收拾好心情,張濤告誡自己,要祝他們幸福,阿健是個好人,他明白。可他卻不知道,柔柔的這一場婚禮只是在逼迫張濤表態。
喜宴上,柔柔看著滿臉笑意的張濤,她絕望了,他真的不愛她,這是事實,她改變不了,剩下的只是痛苦的接受,阿健摟著柔柔,他知道柔柔是愛另外一個人的,可他卻一心一意受著柔柔,所以他同意配合她演這場戲,如果在喜宴上,張濤不顧一切的要帶走柔柔,那麼這場婚禮的男主角將會變成另一個人,阿健明白,儘管苦澀,但他並不在乎。可在發現張濤並沒有動怒,反而祝福他們時,阿健笑了,得償所願的笑,給他時間,他相信可以打動心愛的柔柔。
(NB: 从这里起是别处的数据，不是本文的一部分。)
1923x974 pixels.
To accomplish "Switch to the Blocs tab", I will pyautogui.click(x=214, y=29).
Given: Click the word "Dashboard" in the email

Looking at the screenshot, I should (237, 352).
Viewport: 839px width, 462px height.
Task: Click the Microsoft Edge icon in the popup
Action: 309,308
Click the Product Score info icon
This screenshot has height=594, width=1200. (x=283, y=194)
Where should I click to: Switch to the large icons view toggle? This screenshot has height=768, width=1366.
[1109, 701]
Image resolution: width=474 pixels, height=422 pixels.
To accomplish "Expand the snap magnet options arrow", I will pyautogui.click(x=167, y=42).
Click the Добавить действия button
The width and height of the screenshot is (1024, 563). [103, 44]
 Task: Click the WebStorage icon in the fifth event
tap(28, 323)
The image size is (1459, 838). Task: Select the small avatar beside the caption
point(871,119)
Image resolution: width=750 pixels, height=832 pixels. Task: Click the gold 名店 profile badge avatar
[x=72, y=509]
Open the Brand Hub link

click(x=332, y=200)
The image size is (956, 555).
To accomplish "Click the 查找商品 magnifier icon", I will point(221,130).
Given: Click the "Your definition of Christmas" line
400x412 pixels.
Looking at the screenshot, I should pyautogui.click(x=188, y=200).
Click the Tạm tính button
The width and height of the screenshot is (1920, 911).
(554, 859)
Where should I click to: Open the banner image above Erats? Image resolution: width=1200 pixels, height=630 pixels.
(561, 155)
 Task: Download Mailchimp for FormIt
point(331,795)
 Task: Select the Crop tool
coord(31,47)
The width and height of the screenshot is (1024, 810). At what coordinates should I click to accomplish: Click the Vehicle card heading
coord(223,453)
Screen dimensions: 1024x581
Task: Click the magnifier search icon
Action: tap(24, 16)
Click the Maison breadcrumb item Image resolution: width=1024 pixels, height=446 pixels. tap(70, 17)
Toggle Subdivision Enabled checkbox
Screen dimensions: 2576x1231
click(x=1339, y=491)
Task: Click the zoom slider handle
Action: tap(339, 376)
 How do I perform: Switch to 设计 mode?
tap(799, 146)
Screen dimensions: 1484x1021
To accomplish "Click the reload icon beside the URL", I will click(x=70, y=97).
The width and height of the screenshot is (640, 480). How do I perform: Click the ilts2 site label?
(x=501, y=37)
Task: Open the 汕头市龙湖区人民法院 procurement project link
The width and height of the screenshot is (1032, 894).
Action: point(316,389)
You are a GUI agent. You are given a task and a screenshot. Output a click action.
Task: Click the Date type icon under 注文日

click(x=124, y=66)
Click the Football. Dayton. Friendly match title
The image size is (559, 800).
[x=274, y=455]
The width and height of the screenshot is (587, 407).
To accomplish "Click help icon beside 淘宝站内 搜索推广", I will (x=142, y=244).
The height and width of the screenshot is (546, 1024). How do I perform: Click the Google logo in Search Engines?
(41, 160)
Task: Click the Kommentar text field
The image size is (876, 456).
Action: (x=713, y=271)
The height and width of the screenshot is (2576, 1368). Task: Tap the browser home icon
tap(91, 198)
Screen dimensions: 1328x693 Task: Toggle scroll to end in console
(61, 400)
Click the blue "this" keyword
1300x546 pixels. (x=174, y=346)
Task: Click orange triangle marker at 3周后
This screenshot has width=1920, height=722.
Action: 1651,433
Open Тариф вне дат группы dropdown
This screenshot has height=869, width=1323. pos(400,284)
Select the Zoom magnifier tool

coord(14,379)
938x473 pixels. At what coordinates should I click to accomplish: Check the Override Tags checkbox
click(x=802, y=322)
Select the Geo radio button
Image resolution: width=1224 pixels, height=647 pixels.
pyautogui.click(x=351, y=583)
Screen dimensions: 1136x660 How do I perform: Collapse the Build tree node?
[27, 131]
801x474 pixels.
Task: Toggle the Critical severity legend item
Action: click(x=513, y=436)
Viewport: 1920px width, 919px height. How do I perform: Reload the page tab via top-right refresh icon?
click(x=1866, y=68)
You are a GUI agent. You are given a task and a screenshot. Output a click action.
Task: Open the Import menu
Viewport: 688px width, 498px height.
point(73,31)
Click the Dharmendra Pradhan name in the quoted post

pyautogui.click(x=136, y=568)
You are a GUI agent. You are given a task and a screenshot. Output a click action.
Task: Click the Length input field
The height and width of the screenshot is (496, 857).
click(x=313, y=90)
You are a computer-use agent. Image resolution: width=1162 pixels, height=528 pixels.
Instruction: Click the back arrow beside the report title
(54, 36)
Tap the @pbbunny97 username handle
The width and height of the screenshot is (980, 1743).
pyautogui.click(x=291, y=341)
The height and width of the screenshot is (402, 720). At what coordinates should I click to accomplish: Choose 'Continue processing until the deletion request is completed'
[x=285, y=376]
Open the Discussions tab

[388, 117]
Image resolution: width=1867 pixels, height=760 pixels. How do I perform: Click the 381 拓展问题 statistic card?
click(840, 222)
可他們兩不知道的是,張濤在這笑中,飽含了那無法用言語表達的傷,臉是笑的,心卻在哭。
兩年時間,阿健融化了柔柔的心,張濤在接近不惑之年卻依舊單身,形單影隻的他將一切撲在了工作上,公司慢慢壯大,不可避免的,與在同一個城市開著相同一種性質公司的阿健有了些許的摩擦,可每每都是張濤在退讓,因為阿健的公司比不上他。
如果沒有那一場車禍,或許幾人就會這樣生活下去,在父母的壓力下,張濤會娶另一名素不相識的女子,在經過磨合慢慢的愛上另一個人。
阿健死了,在他打動柔柔兩個月後,帶著滿腔的不甘,滿腔的怨恨,搶救無效。可他並著一口氣不肯嚥下,他要見到柔柔最後一眼,將柔柔托付給張濤後,他終於閉上了雙眼。
外面瘋言瘋語,這起車禍是張濤幕後做的,他不敢出來解釋,他甚至於不敢出現在柔柔面前。他愛柔柔,怎麼可能會破壞他們的家庭,他第一次不冷靜了。
懼怕,怕被人看出他的心思,看出他一直對柔柔念念不忘,既而殺了阿健。每晚吃著安眠藥入睡,可睡夢中,依然阿健的身影和柔柔的身影會相互交織。
一邊看著心理醫生,一邊安排人照顧著柔柔,張濤知道柔柔肯定聽到了外面的傳言,她應該恨他的,因為他害死了她的丈夫。
「哈哈哈,你不恨我,你不恨我!」張濤抱著蕭柔的屍體哭笑不止,滿頭黑髮瞬間花白,迎風飄蕩。